Use NOT LOGGED INITIALLY only for: - Staging tables that can be easily repopulated - Initial data load into new tables - Situations where speed is more important than recoverability
9.10 Data Modification Safety Patterns
This section is the most important in the chapter. The technical syntax of INSERT, UPDATE, DELETE, and MERGE is straightforward. The discipline of using them safely in production is what separates professionals from amateurs.

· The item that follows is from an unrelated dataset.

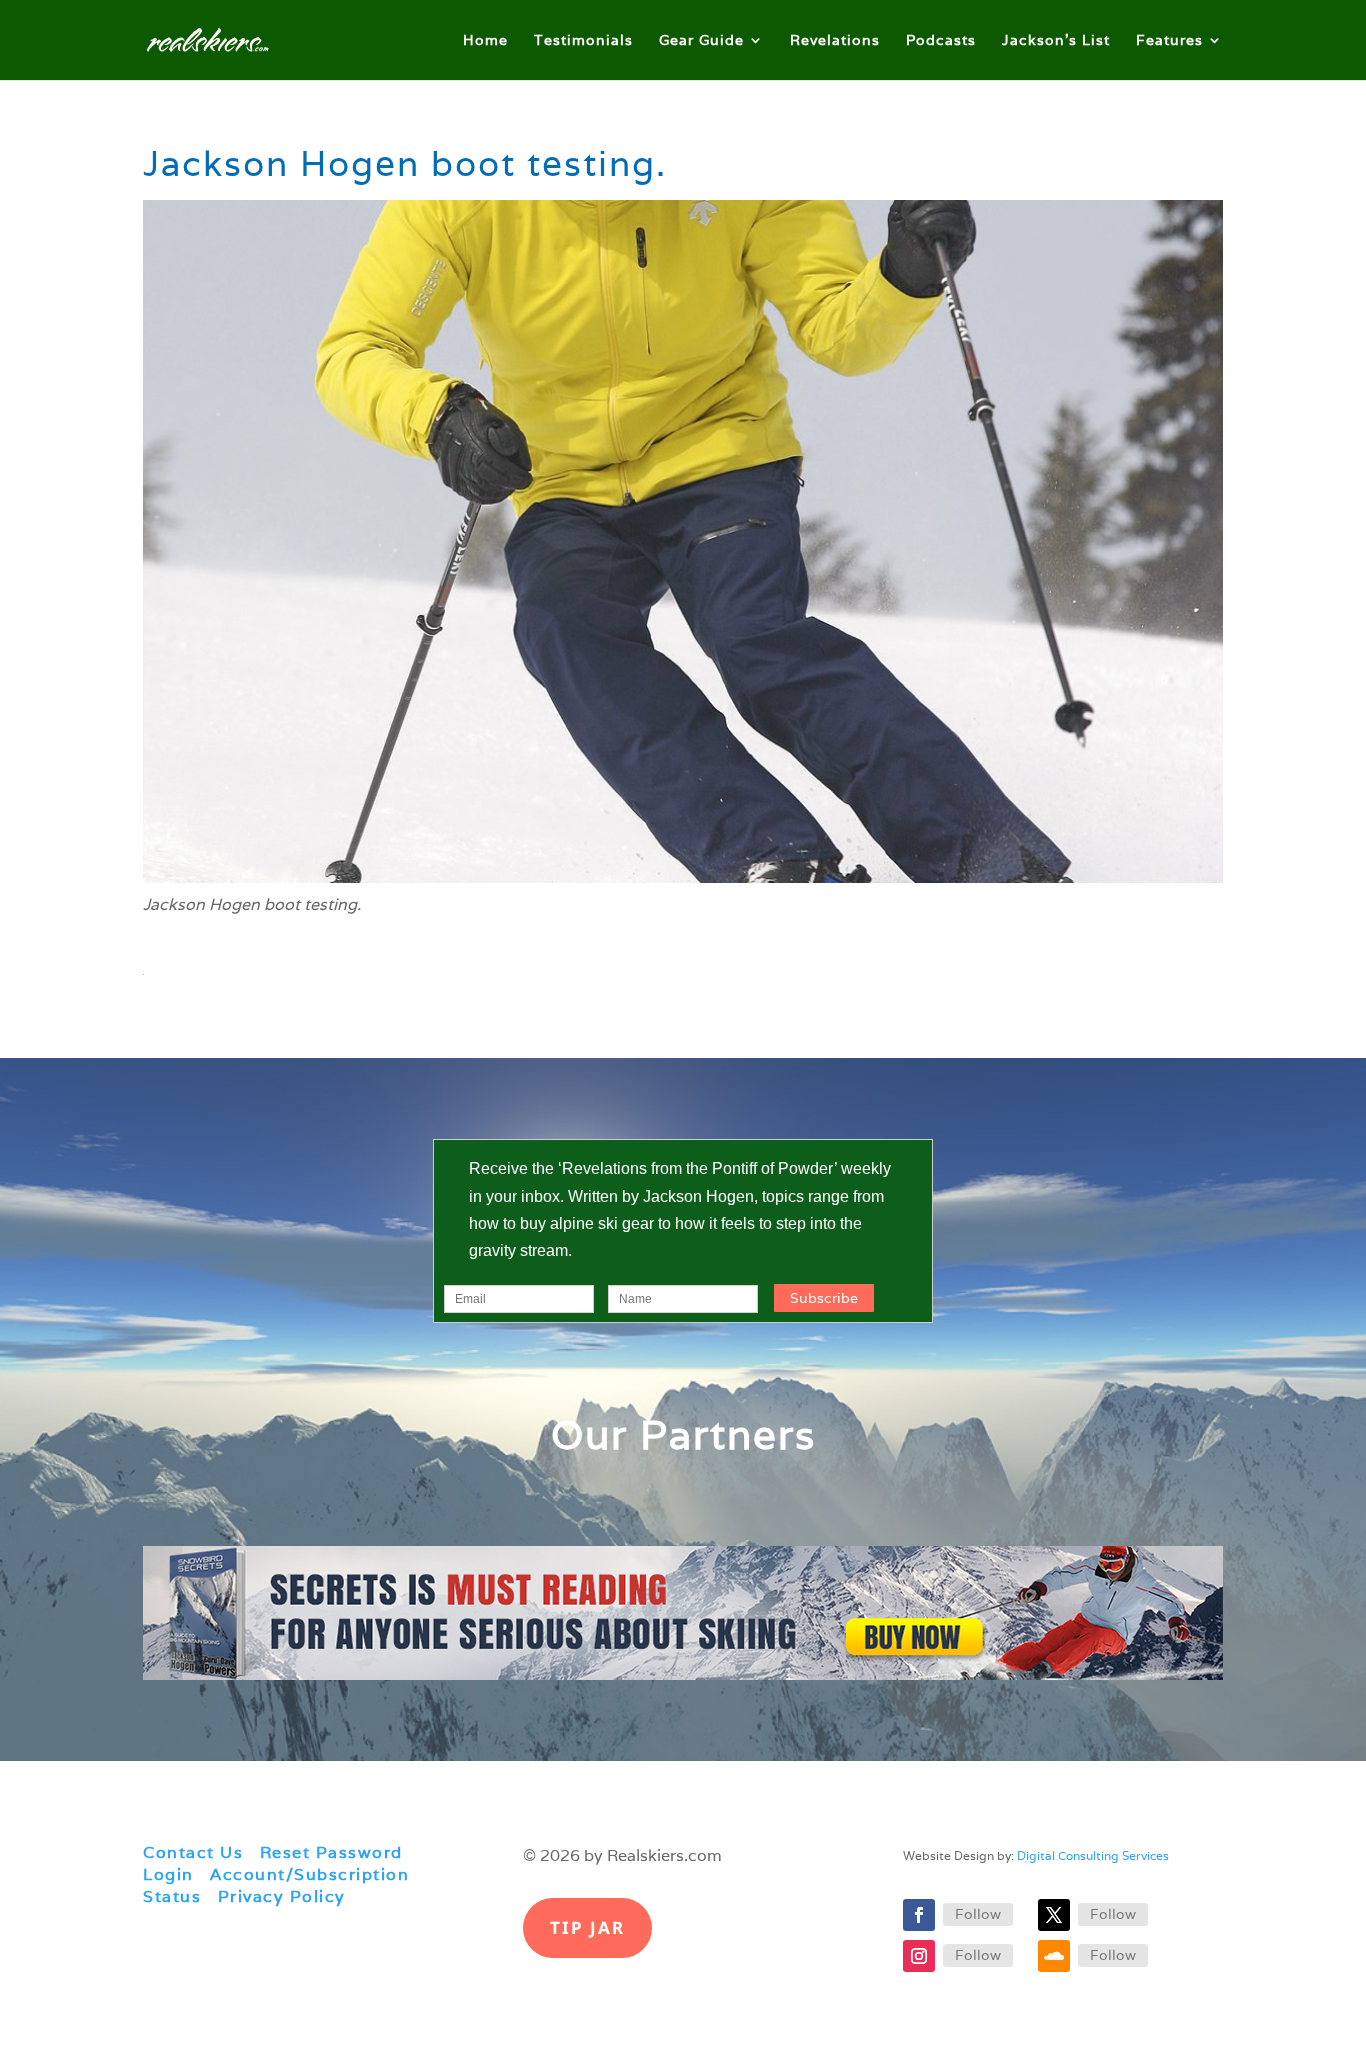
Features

9.10.1 Always Test with SELECT First
Before running any UPDATE or DELETE, convert it to a SELECT to see which rows will be affected:
-- You want to run this:
UPDATE meridian.account
SET status = 'CLOSED'
WHERE last_activity_date < '2020-01-01'
AND current_balance = 0;
-- First, run this:
SELECT account_id, customer_id, status, last_activity_date, current_balance
FROM meridian.account
WHERE last_activity_date < '2020-01-01'
AND current_balance = 0;
-- Check: Is the row count what you expected?
-- Check: Are the right rows showing up?
-- Check: Did you miss a WHERE condition?
-- THEN run the UPDATE.
This takes 30 seconds. It has saved countless production databases from accidental mass updates.

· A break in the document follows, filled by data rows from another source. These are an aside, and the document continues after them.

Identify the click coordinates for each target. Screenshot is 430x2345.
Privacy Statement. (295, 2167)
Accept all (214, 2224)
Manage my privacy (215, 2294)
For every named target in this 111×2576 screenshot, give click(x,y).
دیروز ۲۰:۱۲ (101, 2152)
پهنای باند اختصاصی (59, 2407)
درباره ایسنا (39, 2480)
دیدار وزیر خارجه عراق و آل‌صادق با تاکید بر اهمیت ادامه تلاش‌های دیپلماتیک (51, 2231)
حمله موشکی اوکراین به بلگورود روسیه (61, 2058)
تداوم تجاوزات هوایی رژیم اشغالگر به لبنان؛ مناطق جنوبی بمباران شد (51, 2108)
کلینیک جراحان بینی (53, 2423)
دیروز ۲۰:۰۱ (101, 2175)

9.10.2 The "UPDATE without WHERE" Horror Story
It happens to someone every year. A DBA is writing an UPDATE for a single customer's email address. They type the SET clause, mean to add a WHERE clause, but accidentally hit Enter (or the tool they are using has autocommit on). The result:
UPDATE meridian.customer
SET email = 'john.smith@email.com';
-- Every customer in the table now has the same email address.
-- If autocommit is on, this is permanent.
Prevention measures:
- Disable autocommit for interactive DML sessions.
- Write WHERE first. Type
UPDATE table SET ... WHERE ...and fill in the WHERE before the SET. - Use a transaction. Begin a transaction, run the UPDATE, SELECT the affected rows to verify, and only then COMMIT.
- Require row count confirmation. Some tools (like SPUFI on z/OS) display the row count after DML. If you expect 1 row updated and see 50,000, ROLLBACK immediately.
- Use FETCH FIRST in testing. When developing an UPDATE, add
FETCH FIRST 1 ROW ONLY(LUW) or an additional restrictive condition to limit the blast radius during testing.
9.10.3 Transaction Size Limits
There is no hard SQL-level limit on transaction size, but practical limits exist:
- Active log capacity. If your transaction generates more log data than the active log can hold, DB2 enters a log-full condition. On z/OS, this triggers a "DSNJ032I" message and all activity stops. On LUW, you get SQL0964C.
- Lock memory. Every lock consumes memory. A transaction that locks millions of rows may exhaust the lock memory pool, causing lock escalation or even an out-of-memory condition.
- Rollback time. If a 10-million-row UPDATE fails after 9 million rows, DB2 must undo all 9 million changes. This can take longer than the original operation because undo processing is typically sequential.
Rule of thumb: If your batch modifies more than 10,000 rows, implement periodic commits.
9.10.4 Lock Escalation Awareness
DB2 starts by acquiring row-level locks (or page-level locks on z/OS, depending on the tablespace LOCKSIZE parameter). When the number of locks for a single table exceeds a threshold, DB2 escalates to a table-level exclusive lock.
Table-level exclusive lock means: nobody else can read or write the table until your transaction commits. In a production environment, this can cause cascading timeouts and application failures.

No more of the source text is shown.